(EXTRACT PROVIDED):
== == ==

Estonian burger recipe

Bacon Cheeseburger with Hard-Boiled Eggs and Horseradish Mustard Sauce

Keeping things interesting, we’re heading to Estonia now.  The Republic of Estonia is located in Eastern Europe between Latvia and Russia and across the Gulf of Finland from, well, Finland of course!  It’s a small country with a population a little less than 1.3 million.  But Estonians take their history and their culture seriously.  Despite having been occupied/ruled by Denmark, Sweden, Russia, USSR and Germany, Estonians have held on to their culture and heritage and even their unusual language.  And through it all, they’ve built up a strong economy with an emphasis on modern technology.  In fact Skype was created by Estonians – pretty cool.

courtesy of CIA World Factbook

Courtesy of CIA World Factbook

Before we move on, I highly recommend you do a Google image search on Tallinn – go ahead, I’ll wait…Tallinn is (according to several sources) one of the most intact medieval cities in Europe.  The Old Town of Tallinn is a UNESCO World Heritage Site.  The original layout of the city is unchanged, many of the houses and major buildings are intact and restored consistent with the original designs from the 13th and 14th centuries.  It is beautiful, picturesque, quaint, just pick and adjective.  I’m a fan of any group of people who keep their old buildings and maintain them, so I’m now officially an Estonia fan.

So…cool town center, interesting history and funky language – now how about the food?  Traditional Estonian cuisine is based on seasonal foods (aren’t most traditional cuisines?).  Because their growing season isn’t all that long, Estonians have become fans of pickling as a way to preserve vegetables for the long winter.  So far, I was with them – I love pickled stuff.  Then I discover that in addition to pickled veggies, they like to eat pickled herring and pickled eel.  Now, I’ve never had either, but I’ve smelled pickled herring and that was reason enough to never eat it.  I know, there will be comments extolling the virtues of pickled herring, but you can forget about me incorporating it into a recipe.  At the end of the day, there won’t be a single recipe in this collection that I can’t honestly say I enjoyed eating.  They may not all be burgers that I crave, but they’ll all be burgers I like, and so far many of them are burgers I love.  So no pickled fish.

What about meats?  A classic favorite in Estonia is blood sausage.  I have tried blood sausage (in Cologne on a rather dreadful business trip – imagine hanging out in Germany with a bunch of drunk co-workers while you’re allergic to beer and it’s 90 degrees, not fun), and I’m not a fan.  I also don’t have a local source for blood sausage (Americans are a little squeamish about their food, so it isn’t a popular item here).  So regrettably, no blood sausage.

== == ==

(RECORD EXCERPTS):
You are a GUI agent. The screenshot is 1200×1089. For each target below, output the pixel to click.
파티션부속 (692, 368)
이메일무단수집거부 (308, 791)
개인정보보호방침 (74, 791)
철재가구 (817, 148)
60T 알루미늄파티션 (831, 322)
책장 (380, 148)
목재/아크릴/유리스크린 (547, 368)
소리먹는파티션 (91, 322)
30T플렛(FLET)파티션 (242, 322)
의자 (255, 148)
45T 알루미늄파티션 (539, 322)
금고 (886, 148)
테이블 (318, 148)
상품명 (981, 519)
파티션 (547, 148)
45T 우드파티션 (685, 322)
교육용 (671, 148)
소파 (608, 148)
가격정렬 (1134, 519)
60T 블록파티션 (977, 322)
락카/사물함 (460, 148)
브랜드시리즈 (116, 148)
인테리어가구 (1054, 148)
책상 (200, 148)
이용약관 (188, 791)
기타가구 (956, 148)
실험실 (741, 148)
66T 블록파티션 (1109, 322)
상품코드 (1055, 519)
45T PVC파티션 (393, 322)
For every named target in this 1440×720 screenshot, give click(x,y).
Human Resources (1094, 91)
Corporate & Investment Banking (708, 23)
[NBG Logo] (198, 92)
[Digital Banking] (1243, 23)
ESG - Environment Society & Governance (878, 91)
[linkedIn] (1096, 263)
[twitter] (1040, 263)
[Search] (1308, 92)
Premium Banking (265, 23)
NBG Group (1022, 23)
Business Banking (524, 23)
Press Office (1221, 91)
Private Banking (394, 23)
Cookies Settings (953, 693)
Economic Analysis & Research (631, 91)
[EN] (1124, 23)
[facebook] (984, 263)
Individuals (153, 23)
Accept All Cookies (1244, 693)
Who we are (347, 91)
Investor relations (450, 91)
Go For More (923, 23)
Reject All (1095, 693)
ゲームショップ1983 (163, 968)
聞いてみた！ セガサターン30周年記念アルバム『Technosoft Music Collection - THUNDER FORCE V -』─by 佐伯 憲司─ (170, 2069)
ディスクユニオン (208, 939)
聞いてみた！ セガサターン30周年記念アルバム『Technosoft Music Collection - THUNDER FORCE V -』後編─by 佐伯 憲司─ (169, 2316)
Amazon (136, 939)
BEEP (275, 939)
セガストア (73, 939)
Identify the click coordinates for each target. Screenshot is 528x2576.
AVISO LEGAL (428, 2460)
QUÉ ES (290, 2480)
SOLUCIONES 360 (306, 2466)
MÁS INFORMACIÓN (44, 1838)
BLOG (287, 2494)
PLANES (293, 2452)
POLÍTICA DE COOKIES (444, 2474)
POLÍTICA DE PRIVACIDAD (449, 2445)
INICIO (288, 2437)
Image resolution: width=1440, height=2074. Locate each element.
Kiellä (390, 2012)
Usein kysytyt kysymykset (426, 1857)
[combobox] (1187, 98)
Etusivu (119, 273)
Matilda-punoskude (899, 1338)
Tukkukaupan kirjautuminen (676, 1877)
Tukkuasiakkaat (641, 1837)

== == ==

(PROBLEM DESCRIPTION):
Continue the Estonian burger post from its last sentence, keeping its voice.

(EXERCISE RESPONSE):
There’s also a traditional Estonian dish that involves boiling down pork bones and making a jelled substance out of it – can we just say yuck and move on?  I have to admit, I was beginning to despair at this point.  So far I had a pretty gross list of possible ingredients.  But, never one to give up hope, I kept researching.  Luckily Estonians like pork, so do I, they like horseradish sauces, so do I, they like bacon, dark rye bread and hard boiled eggs…wait a minute, hard boiled eggs?  That’s right folks, hard-boiled eggs.  What a riot, I thought that the eggs were kind of gimmicky, but man they made a really nice counterpoint for the pickles and pickled beets.  I also finally conquered my inability to make perfect hard-boiled eggs.  I always over cook my eggs and end up with that green-ish color to the egg yolk.  This time I put four eggs into cold water, enough to have an extra inch of water above the eggs.  I turned on the heat and got it to boiling, then boiled for 6 minutes, let sit in the hot water for 4 minutes, then I immersed the eggs in ice water until they were completely cooled.  It worked like a charm.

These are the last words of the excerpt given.